Runnin’ with Rani: Shop With a Cop back on track

  • Franz Weber shopping for infant supplies at a local store. (Franz Weber/Courtesy Photo)

  • In this 2019 file photo, community volunteer extraordinaire, Franz Weber, helps out at last year's JBBR running event. Through his non-profit, Paying It Forward West Hawaii, Weber continues the cycle of giving by helping to facilitate donations for this year's Shop With a Cop. (Makena Becker/Hawaii Sport Events)

For the last 21 years, the annual Shop With a Cop Program on the Big Island has been the Christmas community event 50 at-risk youth on the Big Island look forward to — being teamed up with officers from the Hawaii Police Department for an unforgettable holiday shopping spree at Target.

Organized by Catholic Charities Hawaii, the program offers each selected child a $100 Target gift card during the holidays as a way to build positive relationships with law enforcement while shopping for meaningful gifts just before Christmas.


However, a few weeks ago Catholic Charities Hawaii reached out to Franz Weber with some sad news.

“Erin Basque from Catholic Charities contacted me and said that the Shop With a Cop event would most likely need to be canceled this year,” Weber said. “They get most of their funding through the Charity Walk, which didn’t happen this year due to COVID-19.

“In the past, they allocated $5,000 to give 50 children a $100 Target gift card to go shopping with a police officer. These children are selected as the most deserving and the ones that need it most. But this year, only $1,000 was available.”

As most of you already know, Weber, a community sports enthusiast, volunteer extraordinaire, and avid cyclist created and founded Paying It Forward West Hawaii earlier this year. The non-profit organization is designed to provide a platform to help raise funds and have it readily available to offer immediate assistance to any child in need, regardless of the situation.

Since the start of his non-profit, Weber has received an on-going flow of inquiries for assistance — from purchasing Chromebooks and clothing, to child car seats and wheelchairs, to school supplies and nutritious snacks for the children of Kahaluu Housing Project. Weber says Paying It Forward is all about “helping to improve the lives of children, one child at a time.”

Upon hearing the sad news, Weber said his initial reaction was, “No, I can’t let this happen.”

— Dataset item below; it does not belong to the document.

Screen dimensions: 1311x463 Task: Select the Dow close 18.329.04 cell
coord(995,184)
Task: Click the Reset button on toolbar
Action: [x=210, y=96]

The 66-year old Kailua-Kona resident immediately put on his Santa’s hat and went to work. Within five days, Weber successfully secured donation commitments from community organizations that would help to fund this year’s Shop With a Cop Program. The Catholic Charities Hawaii program is now set to continue its 22nd annual event on Dec. 18.

“There is always a way, you just have to find it,” he said. “I see myself just as a facilitator — getting all the good people with good intentions together. All you have to do is ask and people want to give.”

Weber said he has received $1,000 from Ironman through their Underpants Run Charity, $1,000 from a German non-profit, TransFAIRiert eV, $900 in individual donations from people who viewed Weber’s Facebook post, $500 from the Kona Ballroom Dance Club, and $500 from Weber’s personal birthday Facebook fundraiser. In the coming days, Weber will also find out if he will receive an additional $1,000 through a grant for foster children.

Weber’s childhood experience

Weber’s passion to help challenged youth runs deep. He personally experienced what it feels like to be the child considered “at-risk.”

“I spent six years going to a boarding school in Germany that was primarily for challenged children,” Weber explained. “It was a school for children who had lost one or both parents, or whose parents were divorced but didn’t want to keep their children, or those who had trouble in school, or for kids who had authority issues.

“My mother had died in a car accident when I was 12 years old and my father had remarried. His new wife didn’t want to deal with a child from a previous marriage. So, I was placed in a boarding school for challenged children for six years, until I was 18.”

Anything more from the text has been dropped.